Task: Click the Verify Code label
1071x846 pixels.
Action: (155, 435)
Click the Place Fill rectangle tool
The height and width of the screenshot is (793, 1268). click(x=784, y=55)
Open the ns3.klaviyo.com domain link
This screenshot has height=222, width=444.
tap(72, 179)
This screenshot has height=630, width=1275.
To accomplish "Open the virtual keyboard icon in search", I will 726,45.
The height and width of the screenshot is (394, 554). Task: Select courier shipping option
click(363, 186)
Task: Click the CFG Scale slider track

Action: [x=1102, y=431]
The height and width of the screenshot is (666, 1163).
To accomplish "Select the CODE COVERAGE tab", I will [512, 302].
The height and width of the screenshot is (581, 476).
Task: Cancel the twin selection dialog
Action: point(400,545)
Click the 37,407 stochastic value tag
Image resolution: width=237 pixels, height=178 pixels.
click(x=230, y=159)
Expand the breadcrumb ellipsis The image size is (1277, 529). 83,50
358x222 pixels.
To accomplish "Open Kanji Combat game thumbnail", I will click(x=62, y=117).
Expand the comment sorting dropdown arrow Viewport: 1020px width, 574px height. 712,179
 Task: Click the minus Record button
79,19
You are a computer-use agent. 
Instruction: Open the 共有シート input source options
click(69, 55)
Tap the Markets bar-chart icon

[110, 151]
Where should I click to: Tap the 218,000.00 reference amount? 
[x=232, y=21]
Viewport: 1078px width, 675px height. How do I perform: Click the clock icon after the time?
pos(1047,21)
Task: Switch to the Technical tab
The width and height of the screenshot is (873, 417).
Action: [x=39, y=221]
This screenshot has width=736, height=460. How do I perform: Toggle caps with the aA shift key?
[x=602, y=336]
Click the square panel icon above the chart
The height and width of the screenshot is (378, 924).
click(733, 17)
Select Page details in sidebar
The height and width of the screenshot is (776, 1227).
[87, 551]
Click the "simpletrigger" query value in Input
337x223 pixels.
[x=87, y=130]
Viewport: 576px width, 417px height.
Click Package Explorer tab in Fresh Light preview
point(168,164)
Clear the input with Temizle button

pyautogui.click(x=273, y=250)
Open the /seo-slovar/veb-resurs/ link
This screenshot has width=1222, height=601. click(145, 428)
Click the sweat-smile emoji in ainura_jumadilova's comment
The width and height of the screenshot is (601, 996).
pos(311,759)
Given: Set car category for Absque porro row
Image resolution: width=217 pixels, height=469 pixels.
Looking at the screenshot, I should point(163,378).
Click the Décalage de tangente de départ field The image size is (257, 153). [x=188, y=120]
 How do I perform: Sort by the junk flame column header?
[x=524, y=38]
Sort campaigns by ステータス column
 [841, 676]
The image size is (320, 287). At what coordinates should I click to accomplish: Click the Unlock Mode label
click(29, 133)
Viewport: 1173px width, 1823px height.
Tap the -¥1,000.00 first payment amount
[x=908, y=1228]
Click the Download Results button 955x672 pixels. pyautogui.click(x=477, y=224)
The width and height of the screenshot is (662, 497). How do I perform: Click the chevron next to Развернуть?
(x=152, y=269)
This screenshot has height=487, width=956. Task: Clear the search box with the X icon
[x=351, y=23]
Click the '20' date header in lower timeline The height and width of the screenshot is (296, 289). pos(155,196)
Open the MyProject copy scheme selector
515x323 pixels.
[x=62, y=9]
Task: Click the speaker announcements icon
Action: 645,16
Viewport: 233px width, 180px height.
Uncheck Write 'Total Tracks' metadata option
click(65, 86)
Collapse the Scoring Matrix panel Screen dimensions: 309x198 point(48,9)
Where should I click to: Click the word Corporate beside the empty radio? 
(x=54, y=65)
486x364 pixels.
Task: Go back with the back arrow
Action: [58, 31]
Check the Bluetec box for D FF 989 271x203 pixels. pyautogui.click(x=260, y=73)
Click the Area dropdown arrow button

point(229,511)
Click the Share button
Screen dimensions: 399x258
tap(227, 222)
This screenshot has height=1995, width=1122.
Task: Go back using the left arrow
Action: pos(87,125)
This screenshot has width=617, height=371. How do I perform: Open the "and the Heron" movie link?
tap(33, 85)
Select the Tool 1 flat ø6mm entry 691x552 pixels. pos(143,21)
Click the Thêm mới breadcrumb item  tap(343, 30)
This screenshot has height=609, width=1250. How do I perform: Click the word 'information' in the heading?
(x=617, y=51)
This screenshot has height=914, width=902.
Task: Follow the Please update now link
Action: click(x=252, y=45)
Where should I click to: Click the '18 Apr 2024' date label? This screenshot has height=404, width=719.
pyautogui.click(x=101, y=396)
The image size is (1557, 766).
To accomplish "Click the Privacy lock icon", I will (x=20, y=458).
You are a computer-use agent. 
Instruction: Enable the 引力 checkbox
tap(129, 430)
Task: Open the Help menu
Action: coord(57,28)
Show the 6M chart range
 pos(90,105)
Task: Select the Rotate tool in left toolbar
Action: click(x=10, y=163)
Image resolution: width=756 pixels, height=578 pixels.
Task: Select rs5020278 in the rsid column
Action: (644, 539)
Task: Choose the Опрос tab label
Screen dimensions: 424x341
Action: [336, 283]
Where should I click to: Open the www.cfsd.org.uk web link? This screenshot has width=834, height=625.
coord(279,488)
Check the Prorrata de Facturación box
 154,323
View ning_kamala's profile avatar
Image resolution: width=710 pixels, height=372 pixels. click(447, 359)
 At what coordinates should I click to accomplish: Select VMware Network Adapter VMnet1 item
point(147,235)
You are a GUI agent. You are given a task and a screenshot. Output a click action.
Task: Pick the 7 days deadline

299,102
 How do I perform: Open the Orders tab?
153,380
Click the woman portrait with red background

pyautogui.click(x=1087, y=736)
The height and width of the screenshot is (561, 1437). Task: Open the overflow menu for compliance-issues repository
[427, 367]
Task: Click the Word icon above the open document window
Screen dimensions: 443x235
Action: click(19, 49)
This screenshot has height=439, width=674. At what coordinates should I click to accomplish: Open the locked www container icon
::::
Task objective » Transcribe all of the material above so that it matches the source exactly.

Exercise output »
Task: Click the Verify Code label
1071x846 pixels.
Action: (155, 435)
Click the Place Fill rectangle tool
The height and width of the screenshot is (793, 1268). click(x=784, y=55)
Open the ns3.klaviyo.com domain link
This screenshot has height=222, width=444.
tap(72, 179)
This screenshot has height=630, width=1275.
To accomplish "Open the virtual keyboard icon in search", I will 726,45.
The height and width of the screenshot is (394, 554). Task: Select courier shipping option
click(363, 186)
Task: Click the CFG Scale slider track

Action: [x=1102, y=431]
The height and width of the screenshot is (666, 1163).
To accomplish "Select the CODE COVERAGE tab", I will [512, 302].
The height and width of the screenshot is (581, 476).
Task: Cancel the twin selection dialog
Action: point(400,545)
Click the 37,407 stochastic value tag
Image resolution: width=237 pixels, height=178 pixels.
click(x=230, y=159)
Expand the breadcrumb ellipsis The image size is (1277, 529). 83,50
358x222 pixels.
To accomplish "Open Kanji Combat game thumbnail", I will click(x=62, y=117).
Expand the comment sorting dropdown arrow Viewport: 1020px width, 574px height. 712,179
 Task: Click the minus Record button
79,19
You are a computer-use agent. 
Instruction: Open the 共有シート input source options
click(69, 55)
Tap the Markets bar-chart icon

[110, 151]
Where should I click to: Tap the 218,000.00 reference amount? 
[x=232, y=21]
Viewport: 1078px width, 675px height. How do I perform: Click the clock icon after the time?
pos(1047,21)
Task: Switch to the Technical tab
The width and height of the screenshot is (873, 417).
Action: [x=39, y=221]
This screenshot has width=736, height=460. How do I perform: Toggle caps with the aA shift key?
[x=602, y=336]
Click the square panel icon above the chart
The height and width of the screenshot is (378, 924).
click(733, 17)
Select Page details in sidebar
The height and width of the screenshot is (776, 1227).
[87, 551]
Click the "simpletrigger" query value in Input
337x223 pixels.
[x=87, y=130]
Viewport: 576px width, 417px height.
Click Package Explorer tab in Fresh Light preview
point(168,164)
Clear the input with Temizle button

pyautogui.click(x=273, y=250)
Open the /seo-slovar/veb-resurs/ link
This screenshot has width=1222, height=601. click(145, 428)
Click the sweat-smile emoji in ainura_jumadilova's comment
The width and height of the screenshot is (601, 996).
pos(311,759)
Given: Set car category for Absque porro row
Image resolution: width=217 pixels, height=469 pixels.
Looking at the screenshot, I should point(163,378).
Click the Décalage de tangente de départ field The image size is (257, 153). [x=188, y=120]
 How do I perform: Sort by the junk flame column header?
[x=524, y=38]
Sort campaigns by ステータス column
 [841, 676]
The image size is (320, 287). At what coordinates should I click to accomplish: Click the Unlock Mode label
click(29, 133)
Viewport: 1173px width, 1823px height.
Tap the -¥1,000.00 first payment amount
[x=908, y=1228]
Click the Download Results button 955x672 pixels. pyautogui.click(x=477, y=224)
The width and height of the screenshot is (662, 497). How do I perform: Click the chevron next to Развернуть?
(x=152, y=269)
This screenshot has height=487, width=956. Task: Clear the search box with the X icon
[x=351, y=23]
Click the '20' date header in lower timeline The height and width of the screenshot is (296, 289). pos(155,196)
Open the MyProject copy scheme selector
515x323 pixels.
[x=62, y=9]
Task: Click the speaker announcements icon
Action: 645,16
Viewport: 233px width, 180px height.
Uncheck Write 'Total Tracks' metadata option
click(65, 86)
Collapse the Scoring Matrix panel Screen dimensions: 309x198 point(48,9)
Where should I click to: Click the word Corporate beside the empty radio? 
(x=54, y=65)
486x364 pixels.
Task: Go back with the back arrow
Action: [58, 31]
Check the Bluetec box for D FF 989 271x203 pixels. pyautogui.click(x=260, y=73)
Click the Area dropdown arrow button

point(229,511)
Click the Share button
Screen dimensions: 399x258
tap(227, 222)
This screenshot has height=1995, width=1122.
Task: Go back using the left arrow
Action: pos(87,125)
This screenshot has width=617, height=371. How do I perform: Open the "and the Heron" movie link?
tap(33, 85)
Select the Tool 1 flat ø6mm entry 691x552 pixels. pos(143,21)
Click the Thêm mới breadcrumb item  tap(343, 30)
This screenshot has height=609, width=1250. How do I perform: Click the word 'information' in the heading?
(x=617, y=51)
This screenshot has height=914, width=902.
Task: Follow the Please update now link
Action: click(x=252, y=45)
Where should I click to: Click the '18 Apr 2024' date label? This screenshot has height=404, width=719.
pyautogui.click(x=101, y=396)
The image size is (1557, 766).
To accomplish "Click the Privacy lock icon", I will (x=20, y=458).
You are a computer-use agent. 
Instruction: Enable the 引力 checkbox
tap(129, 430)
Task: Open the Help menu
Action: coord(57,28)
Show the 6M chart range
 pos(90,105)
Task: Select the Rotate tool in left toolbar
Action: click(x=10, y=163)
Image resolution: width=756 pixels, height=578 pixels.
Task: Select rs5020278 in the rsid column
Action: (644, 539)
Task: Choose the Опрос tab label
Screen dimensions: 424x341
Action: [336, 283]
Where should I click to: Open the www.cfsd.org.uk web link? This screenshot has width=834, height=625.
coord(279,488)
Check the Prorrata de Facturación box
 154,323
View ning_kamala's profile avatar
Image resolution: width=710 pixels, height=372 pixels. click(447, 359)
 At what coordinates should I click to accomplish: Select VMware Network Adapter VMnet1 item
point(147,235)
You are a GUI agent. You are given a task and a screenshot. Output a click action.
Task: Pick the 7 days deadline

299,102
 How do I perform: Open the Orders tab?
153,380
Click the woman portrait with red background

pyautogui.click(x=1087, y=736)
The height and width of the screenshot is (561, 1437). Task: Open the overflow menu for compliance-issues repository
[427, 367]
Task: Click the Word icon above the open document window
Screen dimensions: 443x235
Action: click(19, 49)
This screenshot has height=439, width=674. At what coordinates should I click to accomplish: Open the locked www container icon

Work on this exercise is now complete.